My husband is not earning a lot of money, and he is working horrible long hours. It is unfair if I do not help him or contribute anything. Loving someone means sharing the burden (if possible).

Maybe next time I should simply say, oh ... he digs shit out of people's asses ... or ... it's none of your bloody freaking business ... or hey look! A flying pig just flew by .... how? Damnit.

Of course I can quit my job right now and let him support me. If I want to, I would right? I don't need any suggestion from you, whatever your suggestions mean. But I don't want to. I may grumble and complain about my work. Work sucks sometimes .. doesn't it all happen to everyone some days? Somedays may be good, somedays may be bad. I like what I'm doing sometimes, sometimes I really wish I don't have to work. Don't we all? It's all part and parcel of life. I hate it when they hold all those useless and inefficient meetings and waste everyone's time and end up doing nothing at all. I could have spent my time much better.

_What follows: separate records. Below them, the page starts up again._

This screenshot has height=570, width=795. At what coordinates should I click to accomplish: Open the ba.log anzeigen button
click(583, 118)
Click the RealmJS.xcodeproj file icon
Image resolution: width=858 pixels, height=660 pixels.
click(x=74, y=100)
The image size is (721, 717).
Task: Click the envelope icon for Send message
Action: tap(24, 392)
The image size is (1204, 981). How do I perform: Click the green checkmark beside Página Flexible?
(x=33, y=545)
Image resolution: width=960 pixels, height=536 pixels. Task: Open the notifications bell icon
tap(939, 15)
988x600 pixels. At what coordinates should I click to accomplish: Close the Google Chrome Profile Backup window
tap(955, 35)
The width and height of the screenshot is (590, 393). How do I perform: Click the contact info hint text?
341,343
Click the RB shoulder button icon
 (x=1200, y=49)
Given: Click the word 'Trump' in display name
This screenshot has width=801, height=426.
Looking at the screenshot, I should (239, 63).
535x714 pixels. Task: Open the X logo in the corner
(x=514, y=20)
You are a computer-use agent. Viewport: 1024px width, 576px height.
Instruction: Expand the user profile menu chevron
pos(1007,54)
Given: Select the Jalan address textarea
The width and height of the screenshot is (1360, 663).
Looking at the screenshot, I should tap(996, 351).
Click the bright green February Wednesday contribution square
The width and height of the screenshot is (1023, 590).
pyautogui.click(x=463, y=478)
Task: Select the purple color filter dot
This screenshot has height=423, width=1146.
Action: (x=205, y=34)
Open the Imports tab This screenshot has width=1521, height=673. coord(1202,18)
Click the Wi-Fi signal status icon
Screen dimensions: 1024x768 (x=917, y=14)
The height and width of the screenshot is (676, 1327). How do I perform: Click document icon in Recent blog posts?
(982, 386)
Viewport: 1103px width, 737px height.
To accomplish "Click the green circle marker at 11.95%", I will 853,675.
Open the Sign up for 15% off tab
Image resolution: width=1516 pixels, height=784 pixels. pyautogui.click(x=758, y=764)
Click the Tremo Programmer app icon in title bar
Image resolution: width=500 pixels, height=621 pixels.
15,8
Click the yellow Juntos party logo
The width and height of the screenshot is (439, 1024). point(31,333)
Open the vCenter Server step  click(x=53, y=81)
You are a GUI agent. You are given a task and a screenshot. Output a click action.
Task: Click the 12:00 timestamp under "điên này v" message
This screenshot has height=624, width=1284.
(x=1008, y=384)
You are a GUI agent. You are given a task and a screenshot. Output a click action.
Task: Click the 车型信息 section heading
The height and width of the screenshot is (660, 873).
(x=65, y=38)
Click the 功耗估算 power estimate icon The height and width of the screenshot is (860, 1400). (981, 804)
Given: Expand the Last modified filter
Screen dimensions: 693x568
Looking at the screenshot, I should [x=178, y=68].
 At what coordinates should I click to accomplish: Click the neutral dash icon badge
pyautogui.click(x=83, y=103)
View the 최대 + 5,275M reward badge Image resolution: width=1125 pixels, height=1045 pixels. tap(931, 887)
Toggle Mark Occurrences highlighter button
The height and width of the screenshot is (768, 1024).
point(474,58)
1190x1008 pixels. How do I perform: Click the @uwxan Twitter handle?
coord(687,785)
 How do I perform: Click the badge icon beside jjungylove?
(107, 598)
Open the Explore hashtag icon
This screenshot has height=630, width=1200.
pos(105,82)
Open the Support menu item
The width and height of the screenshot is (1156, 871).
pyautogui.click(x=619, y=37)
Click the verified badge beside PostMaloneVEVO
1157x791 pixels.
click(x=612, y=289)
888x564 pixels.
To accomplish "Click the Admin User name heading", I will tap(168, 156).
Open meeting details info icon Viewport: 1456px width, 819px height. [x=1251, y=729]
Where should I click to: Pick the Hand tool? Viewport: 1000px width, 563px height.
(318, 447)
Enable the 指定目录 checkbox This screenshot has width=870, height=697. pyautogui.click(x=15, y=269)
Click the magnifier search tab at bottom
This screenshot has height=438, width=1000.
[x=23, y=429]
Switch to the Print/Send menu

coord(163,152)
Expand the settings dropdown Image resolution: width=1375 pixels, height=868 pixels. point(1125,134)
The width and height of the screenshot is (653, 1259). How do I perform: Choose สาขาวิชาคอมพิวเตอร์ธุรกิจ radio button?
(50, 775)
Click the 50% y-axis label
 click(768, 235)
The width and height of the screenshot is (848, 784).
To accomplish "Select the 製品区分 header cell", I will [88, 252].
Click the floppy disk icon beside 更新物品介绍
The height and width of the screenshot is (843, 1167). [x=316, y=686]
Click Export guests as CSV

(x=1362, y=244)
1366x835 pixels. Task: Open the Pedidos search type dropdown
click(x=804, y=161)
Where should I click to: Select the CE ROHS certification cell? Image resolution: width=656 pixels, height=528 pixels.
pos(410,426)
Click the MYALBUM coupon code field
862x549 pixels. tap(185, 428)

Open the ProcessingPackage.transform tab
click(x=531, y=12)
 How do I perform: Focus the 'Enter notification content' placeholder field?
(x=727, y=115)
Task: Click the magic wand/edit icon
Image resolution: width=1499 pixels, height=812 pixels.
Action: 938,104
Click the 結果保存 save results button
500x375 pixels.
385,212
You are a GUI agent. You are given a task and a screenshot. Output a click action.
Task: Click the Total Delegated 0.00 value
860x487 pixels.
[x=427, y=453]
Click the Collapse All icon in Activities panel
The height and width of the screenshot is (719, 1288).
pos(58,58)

But doesn't that happen to everyone?

I hate it when people tell me, hey .. you can quit your job and let your husband support you. I absolutely hate it! I feel more independent being able to earn my own income. I can spend my money on the things I want to buy. I don't like to use my husband's money to buy things for myself. I hate it when people tell me .. oh, get your husband to buy you this and that etc. I don't understand why people can be so ... so ... what's that word for it? Urrgh. Perhaps it's just a normal reaction for people to say when I complain sometimes that I wish I could buy some expensive stuffs but I'm not buying because they're too expensive ... then their normal flippant reply would be .. oh, get your husband to buy for you lah! Ha .. I guess I asked for that. OKie, so cannot 'complain' huh ... nevermind, I shall complain in my blog then. This is my blog ... so bugger off. *growl*

I don't think I'm a career-minded woman. I'm happy to work hard for half a day, go back and clean the house, spend time for myself and take care of hubby. Nope, don't want any kids. I like to have some order in my life. Perhaps a bit monotonous, but it feels safe because I'll know what to expect. Excitment would come in the things I can learn for myself, the time I spent with hubby and the places we can look forward to go during holidays. See, if there's no monotony and boredom then there's no excitment and adventure. Just like if you've never experience depression, you would not appreciate happiness. Or like if you always eat shark's fin and abalone and expensive rich food everyday, then they no longer taste special. Life is all about living the everydays and experiencing the once in a while excitement. That's my philo.

:)

May the next person who ask me what my husband does and follows up with ... hey, then you don't need to work anymore blah rot in hell.